Rue89 - Spectre 11/05/2012 à 16h33

Chloé Andriès | journaliste


Il y a huit ans, les Belges adoptaient une proposition similaire à celle de Hollande sur le vote des étrangers. Aujourd’hui, le danger communautaire semble loin.

 


Des affiches pour des candidats à Molenbeek, commune de Bruxelles, le 5 octobre 2006 (Yves Herman/Reuters)

(De Bruxelles) Joël, 43 ans, est belge. Chez lui, depuis 2004, tout ressortissant étranger établi légalement sur le territoire national depuis cinq ans minimum a le droit de voter aux élections locales. Une mesure qui ressemble à s’y méprendre à la proposition [PDF] actuelle de François Hollande, battue en brèche par la droite qui agite le spectre islamiste et communautaire.

Le débat français lui rappelle des souvenirs :

« C’est quand même drôle votre débat, en France, sur le droit de vote des étrangers. Ça me rappelle les conneries qu’on a pu dire, moi le premier, à l’époque où ça nous est arrivé. »

Joël, qui se définit comme un « libéral non encarté », était plutôt hostile à la loi votée en Belgique en 2004 :

« Je me disais que pour régler la question de l’intégration, il valait mieux naturaliser ceux qui demandaient à devenir belges plutôt que d’octroyer le droit de vote à des personnes étrangères non désireuses de s’intégrer... En fait, j’avais peur d’une déferlante du vote communautaire. »

Influence quasi nulle

Huit ans après, le quadra a un peu changé d’avis :

« J’ai bien vu que cela n’a rien modifié en politique. L’influence du vote des étrangers est quasi nulle, car ils ne représentent qu’un tout petit nombre de personnes. C’est même assez drôle : aujourd’hui, les politiques se cassent la tête pour attirer cet électorat, en vain ! »

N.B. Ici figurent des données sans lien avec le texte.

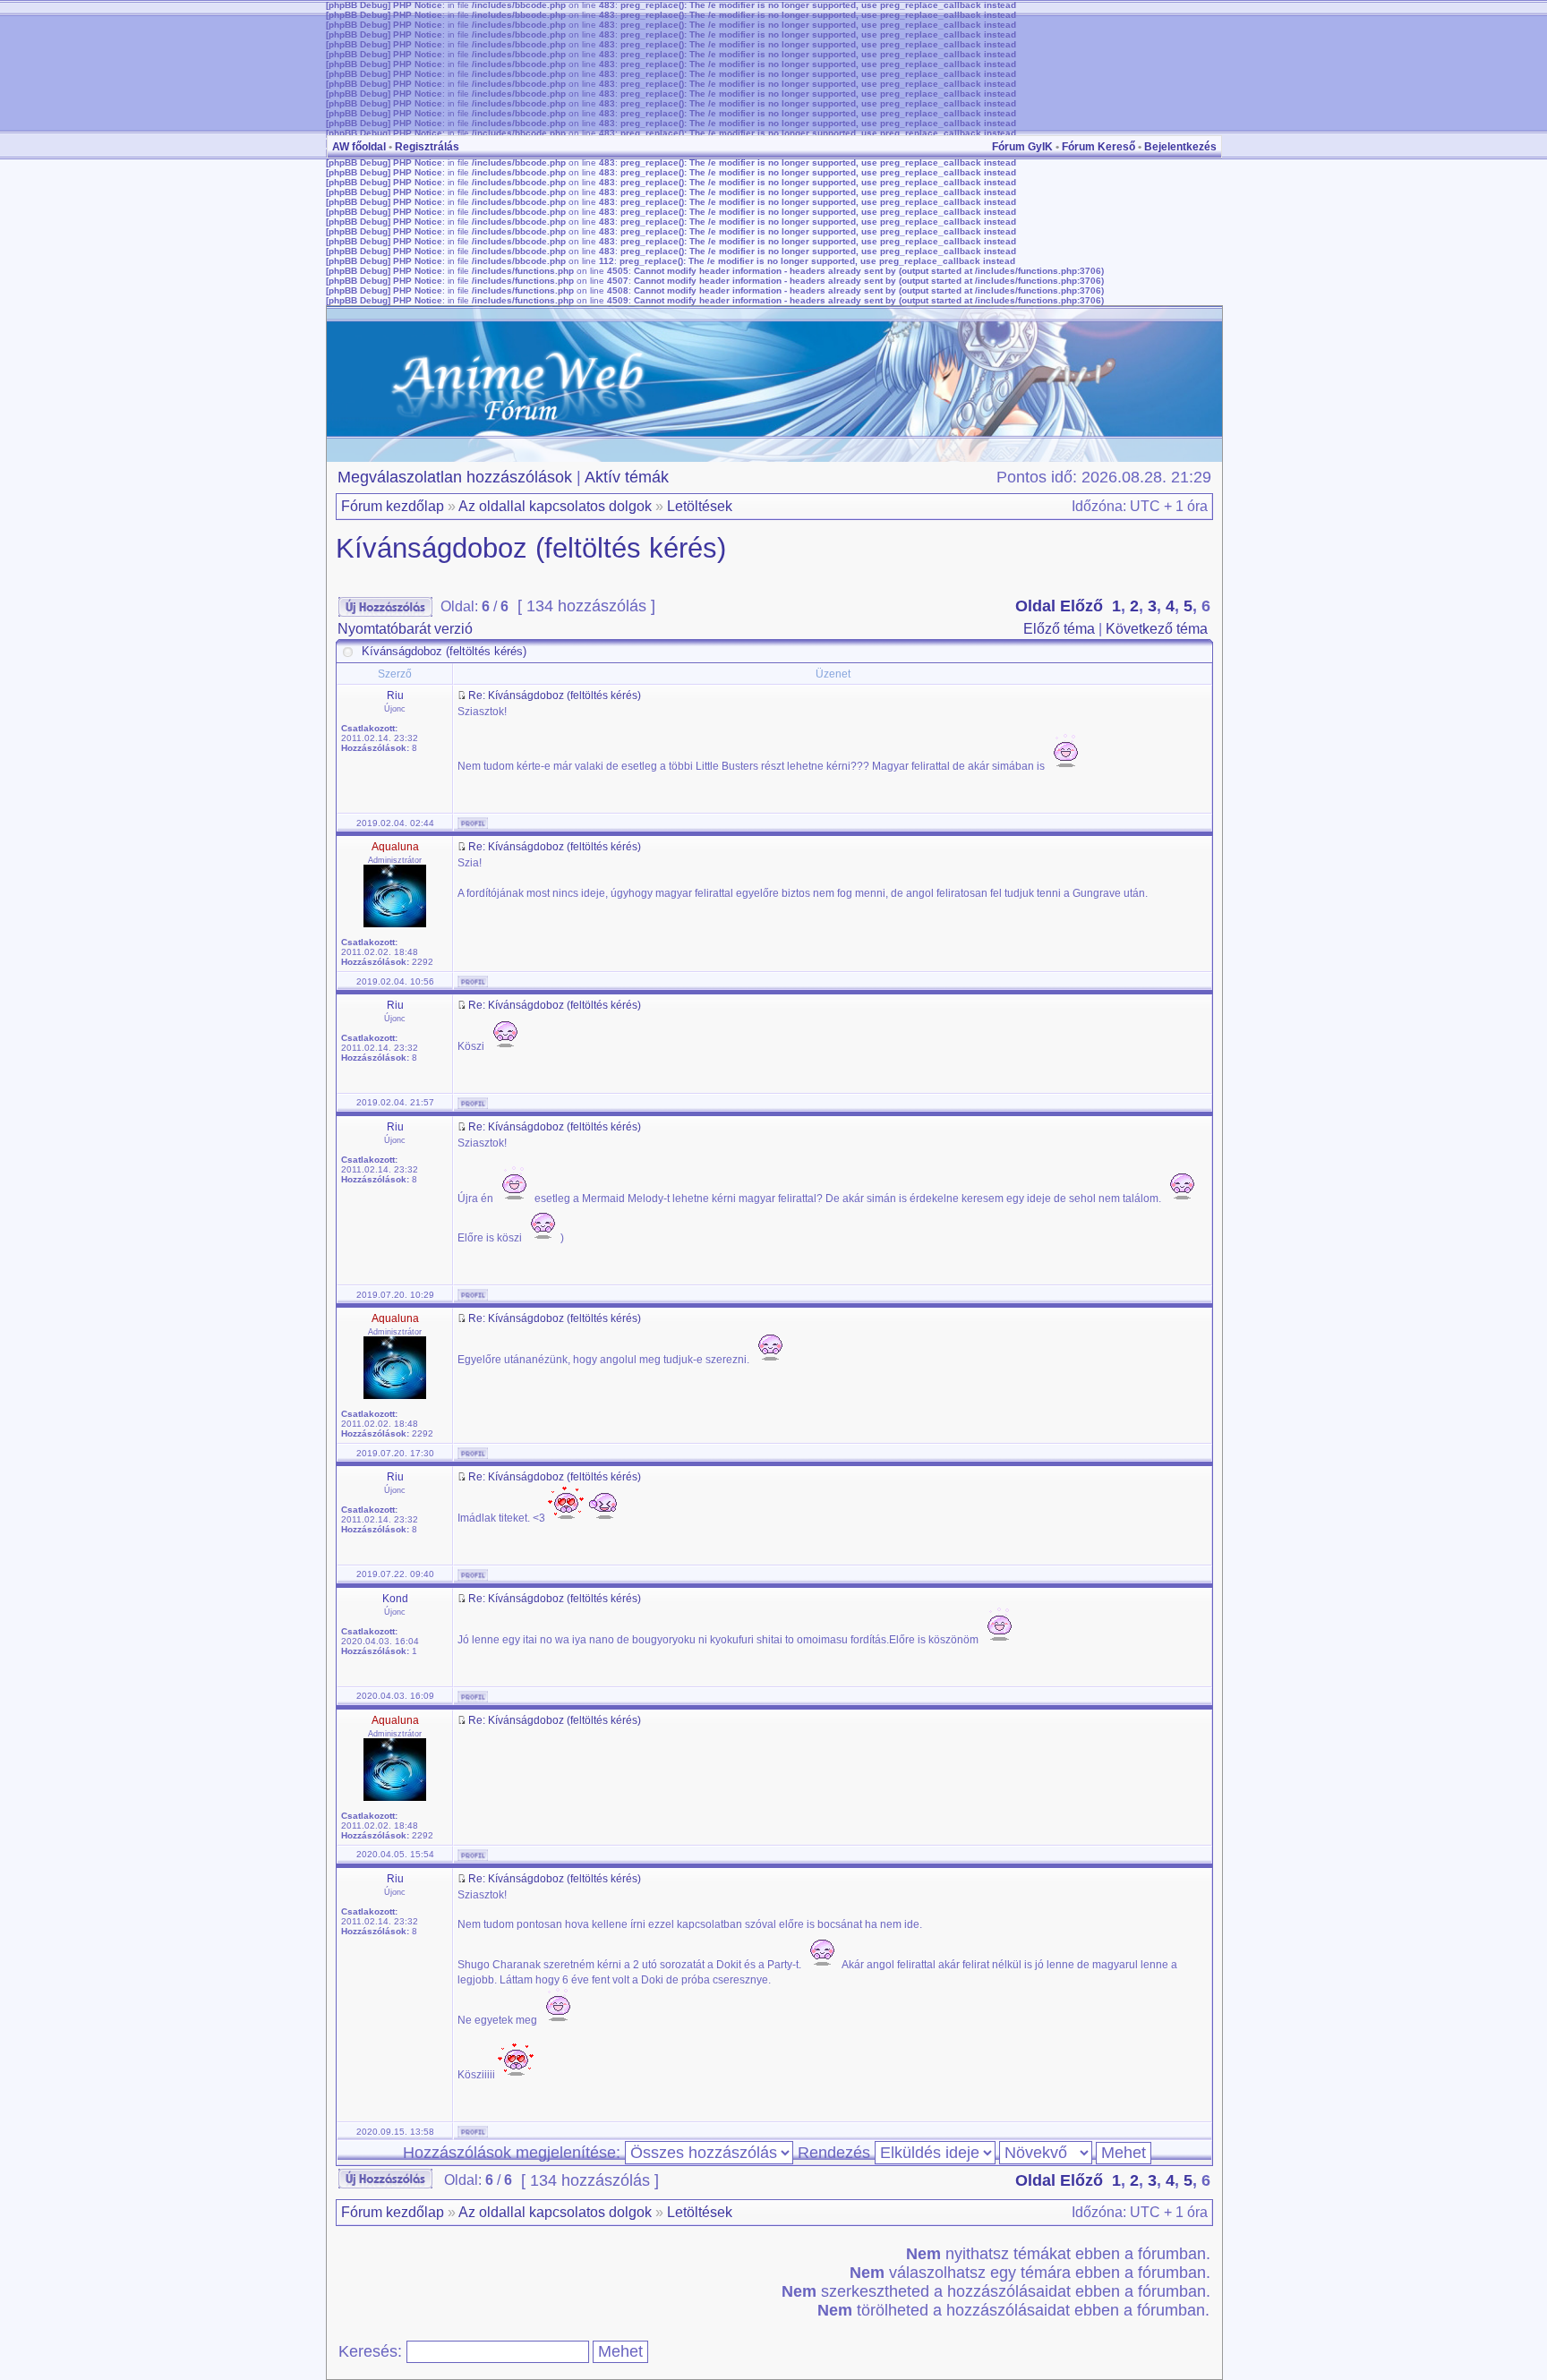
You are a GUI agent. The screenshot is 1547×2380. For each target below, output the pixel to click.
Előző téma (1059, 628)
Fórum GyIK (1022, 147)
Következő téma (1157, 628)
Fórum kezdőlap (392, 506)
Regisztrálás (427, 147)
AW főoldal (359, 147)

Pour l’instant, la Belgique n’a connu qu’un seul scrutin municipal depuis l’adoption de la loi sur le vote des étrangers. En 2006. Et les chiffres de participation ont relégué illico le péril islamiste aux orties. Sur 108 000 électeurs potentiels étrangers hors UE, seuls 6 439 se sont inscrits sur les listes électorales, soit 15,7%. Pour le prochain scrutin, prévu en octobre 2012, seuls 4,7% sont pour l’instant inscrits...

Un vote qui désintègre le communautarisme

Pierre Verjans, politologue à l’université de Liège, confirme :

« La mobilisation de ces électeurs est très faible. Les campagnes de sensibilisation menées ont été assez molles, la Belgique n’ayant pas l’habitude de devoir motiver les électeurs à s’inscrire sur les listes. Chez nous, le vote est obligatoire, les Belges sont donc automatiquement inscrits. »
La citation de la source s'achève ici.